Eduardo sat at the foot of the bed and bounced a little. He smoothed the comforter and looked around, taking in his surroundings as if they were new.
“We’ll give you some time to settle back in,” Martin said, tapping her on the elbow to indicate they should both leave.
“Isabel?” Eduardo poked his head through the door as she was making her way down the hall.
“Yes?”
He handed her a long, black cable and her cell phone. “I think someone’s texting you.”
“Right. Thanks.” She couldn’t believe she had just left it there, plugged into the outlet behind Eduardo’s desk.
After dinner he told them he would be sleeping over at Diana’s. Her parents had offered him a couch in their home until he sorted things out. When no one, not even Martin, seemed to object, Isabel asked to speak to them in private.
They left Claudia and Diana clearing the table, while Damian made the unfortunate mistake of asking Diana about their search for a new apartment. Martin and Eduardo shuffled into the master bedroom, looking bewildered.
“But you have a room and a home here,” she said, once the door was closed. She was fully aware of how whiny she sounded, but no longer certain that she cared.
“He knows that,” Martin said. “I’m sure he and Diana just want some time together, right?”
“I just thought, since we don’t know how the trial will go . . . maybe these next couple of months are all
we’ve got.”
“You can’t think like that,” Isabel said. “Everything’s going to work out. They let you out, didn’t they? That has to count for something.”
“I’ll pay you back for that. I promise.”
“Don’t worry about the money. That’s how a bond works,” Martin said. “We get it back after your court date.”
“And that’s not what I was getting at,” Isabel added. “What I’m saying is, we have to be reasonable. Why would they deport you for a traffic violation? They’re more interested in sending real criminals back.”
“To them, we’re all criminals. You saw what it was like in there.”
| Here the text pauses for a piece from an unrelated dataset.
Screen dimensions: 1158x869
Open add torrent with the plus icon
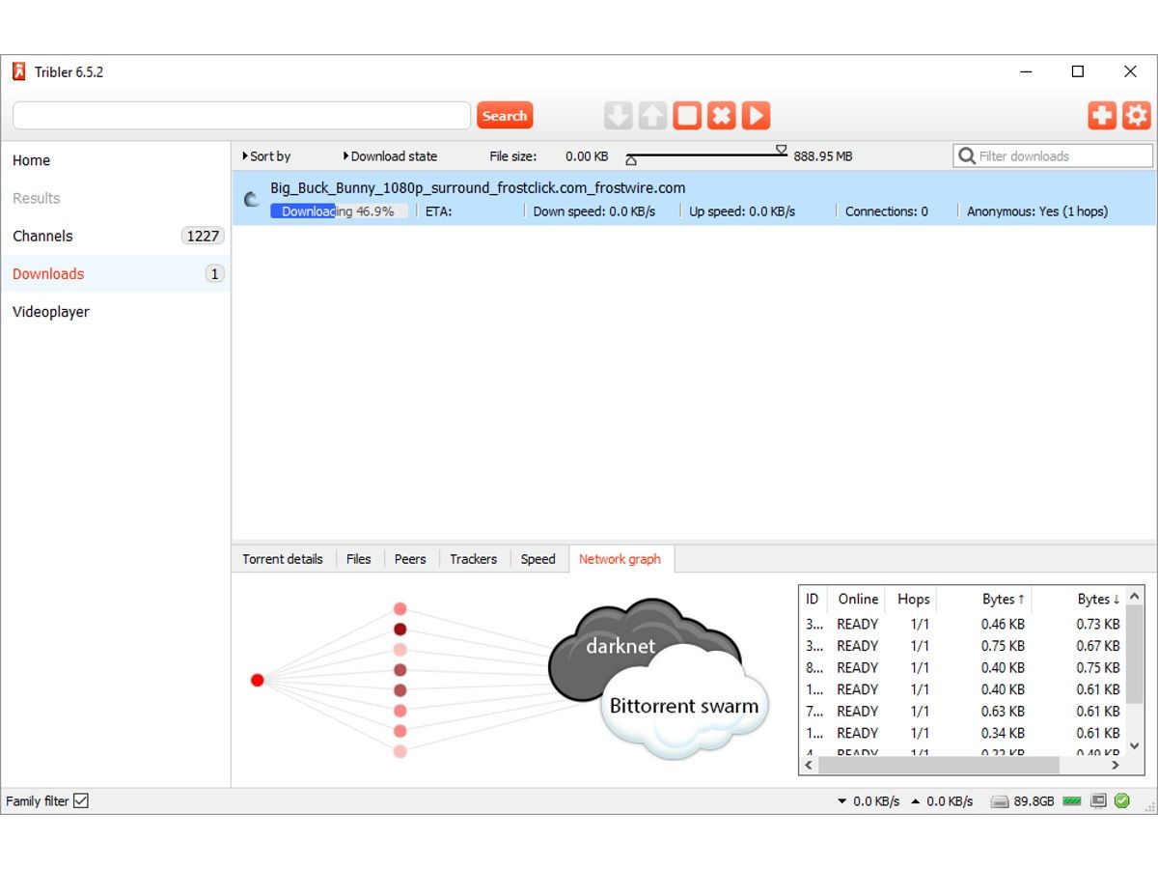1101,115
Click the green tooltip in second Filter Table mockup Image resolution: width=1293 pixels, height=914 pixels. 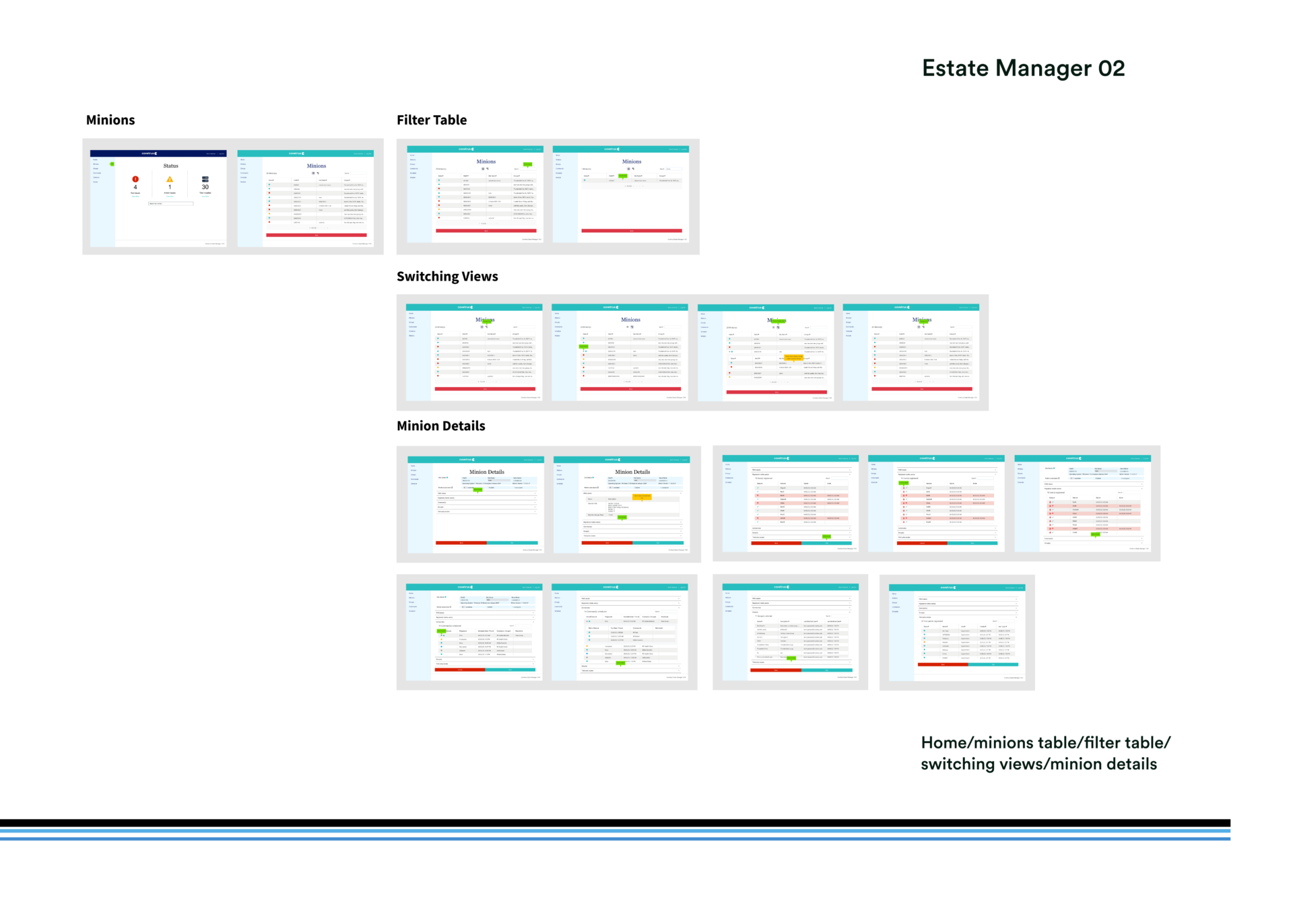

She wished she hadn’t. She’d been sure they had gotten the directions wrong when they pulled up to a building encircled not just once, but twice, with a chain-link fence and barbed wire. She’d been afraid to ask about the bloodstains on Eduardo’s blue jumpsuit. He had asked for soap, Eduardo told her, so the guard threw a bar at one of his cellmate’s head, pointed a finger at Eduardo, and turned his back while two guys in orange kicked him to the floor.
The colors of the jumpsuits were supposed to set the first-time offenders apart from those with more serious charges. But there was so much orange. On their way out, she had watched the men pacing the grounds. It was like seeing fire swallow drops of water.
“That’s exactly why you should be here. In your own bed,” she said.
“It’s fine, Tía. I don’t want to cause any more trouble.” He seemed anxious to get back to the living room.
“I didn’t mean what I said that day.” Her voice came out louder than necessary. “In the hospital.”
“I know. You already told me. But if I hadn’t showed Elda that report, she might still be alive. Diana didn’t even want to ask for it at the police station. I’m the one that insisted.”
“None of this is your fault. You understand?”
Eduardo looked around the room. The pile of clothes she had brought in earlier was still sprawled over the bed, a mixture of dresses, pants, and scrubs on their hangers. “I’m just trying to give everyone their space. Me and Diana, too.” He walked out and closed the door gently behind him.